There is no greater enemy than one’s own thoughts run amok. The Dhammapada is layered with imagery that depicts this mental predicament, such as ‘what one thinks one becomes.’ Evola utilizes passages whose task is to arrest and erase these wanton beasts of the mind:
“As a fletcher straightens his arrow, so a wise man straightens his flickering and unstable thought, which is difficult to guard, difficult to hold.”
“As a fish taken from his world of water and thrown on dry land, so our thought flutters at the instant of escaping the dominion of Mara.”
“This intensive earnestness is the path that leads toward the deathless, in the same way that unreflective thought leads, instead, to death. He who possesses that earnestness does not die, while those who have unstable thought are as if already dead.”
A work of mine from 2002, The Dhammapada in Light of the Unborn, also conveys these savory teachings in like fashion:
Whosoever follow discursive thought-patterns is like one who daily mourns for phenomenal manifestations of the past and of the future; blind to the freedom of Mind centered in the Unborn, that Mind that transcends the bondage of time-bound reality, the mourner continues to grieve terrified of one’s own karma thus favoring the defiled twin of the bodhi-child—the alayavijnana, a “choice” that entraps the True Self-Essence into another round of spatial-spinning on the diurnal wheel of samsara.

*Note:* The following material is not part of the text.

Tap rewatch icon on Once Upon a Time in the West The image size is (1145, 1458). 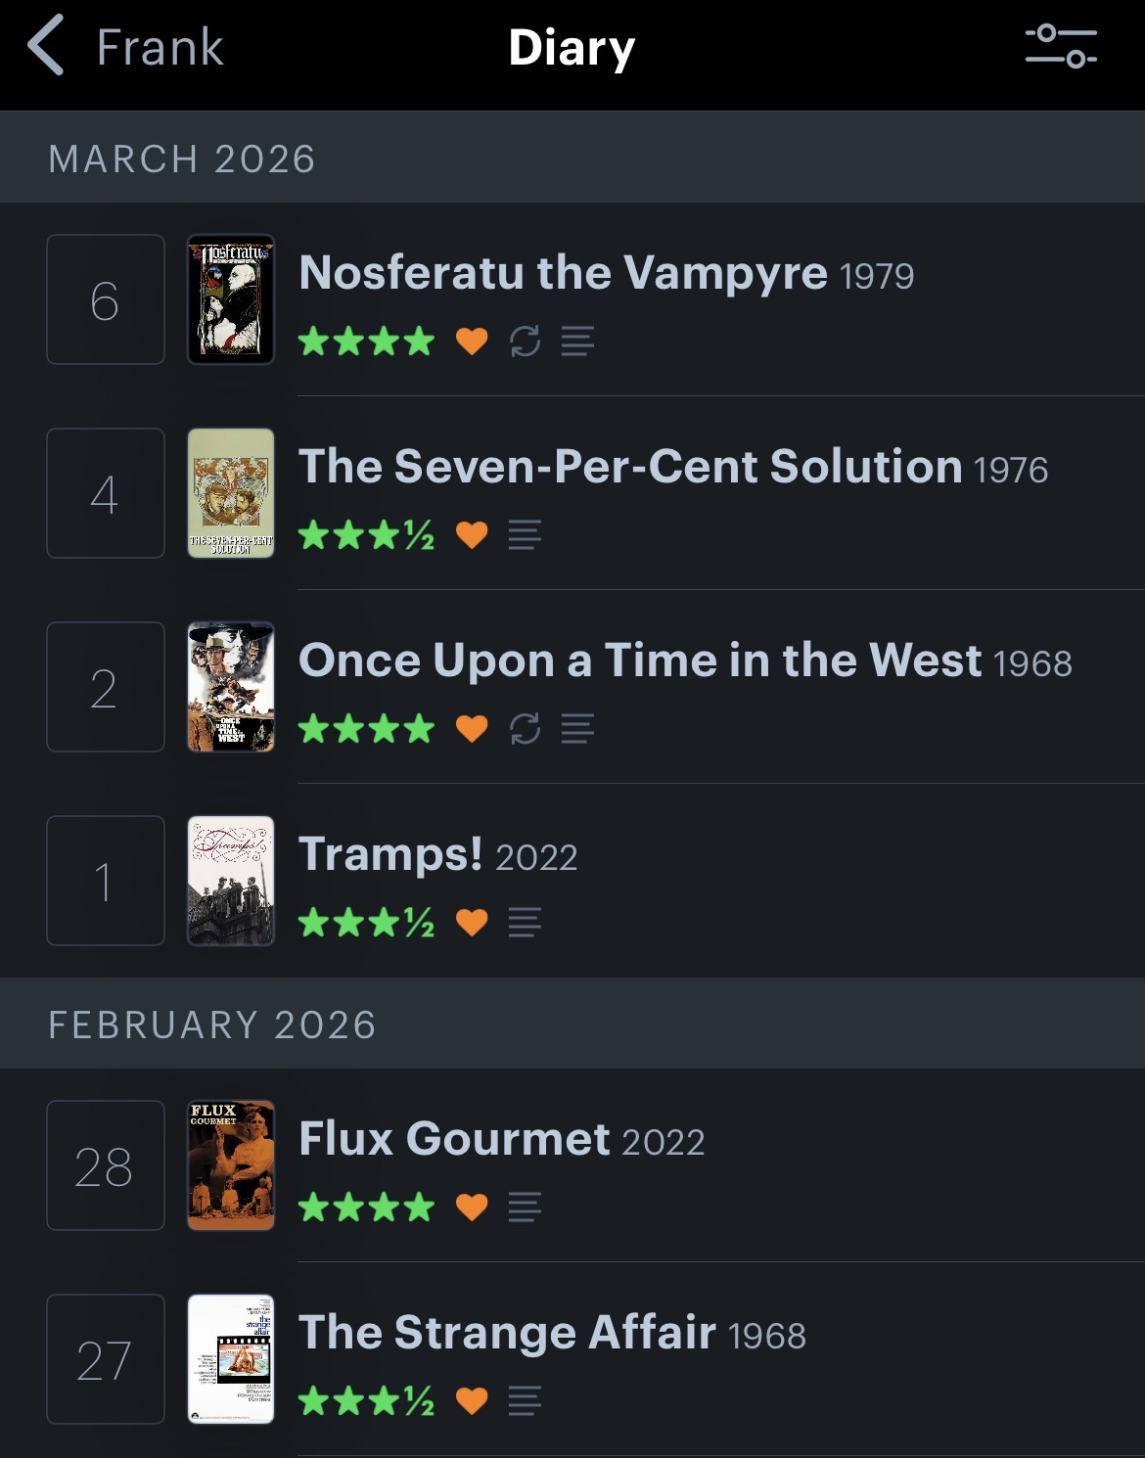click(526, 729)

But whoever follows faithfully the path of Unborn Freedom is joyful Now, thus transcending all dualistic notions of here or there; the rejoicing is bliss-filled since the defiled karma is cleansed revealing the shining splendor of the deathless face of the Unborn Essence.
Vigilance in the Recollective Resolve is the way of deathlessness.
Those who are careless walk in the nightmare realm of eternal dukkha and thus serve only death; but the vigilant despair not and thus shall never taste death.
Vigilance is the key factor that arrests and dismantles these destructive demons of the mind. Evola asserts that the Ariyan disciple needs to embrace this discipline of appamāda:
The discipline of constant control of the thought, with the elimination of its automatic forms, gradually achieves what in the texts is called appāmada, a term variously translated as “attention,” “earnestness,” “vigilance,” “diligence,” or “reflection.” It is, in point of fact, the opposite state to that of “letting oneself think,” it is the first form of entry into oneself, of an earnestness and of a fervid, austere concentration. When it is understood in this sense, as Max Muller has said,12- appamāda constitutes the base of every virtue-ye keel kusala dhammā sabbe te appamādamulakā. It is also said: “This intensive earnestness is the path that leads toward the deathless, in the same way that unreflective thought leads, instead, to death. He who possesses that earnestness does not die, while those who have unstable thought are as if already dead.” An ascetic “who delights in appamāda-in this austere concentration-and who guards against mental laxity, will advance like a fire, burning every bond, both great and small.” He “cannot err.” And when, thanks to this energy, all negligence is gone and he is calm, from his heights of wisdom he will look down on vain and agitated beings, as one who lives on a mountaintop looks down on those who live in the plains.’ (The Doctrine of Awakening, pg.110)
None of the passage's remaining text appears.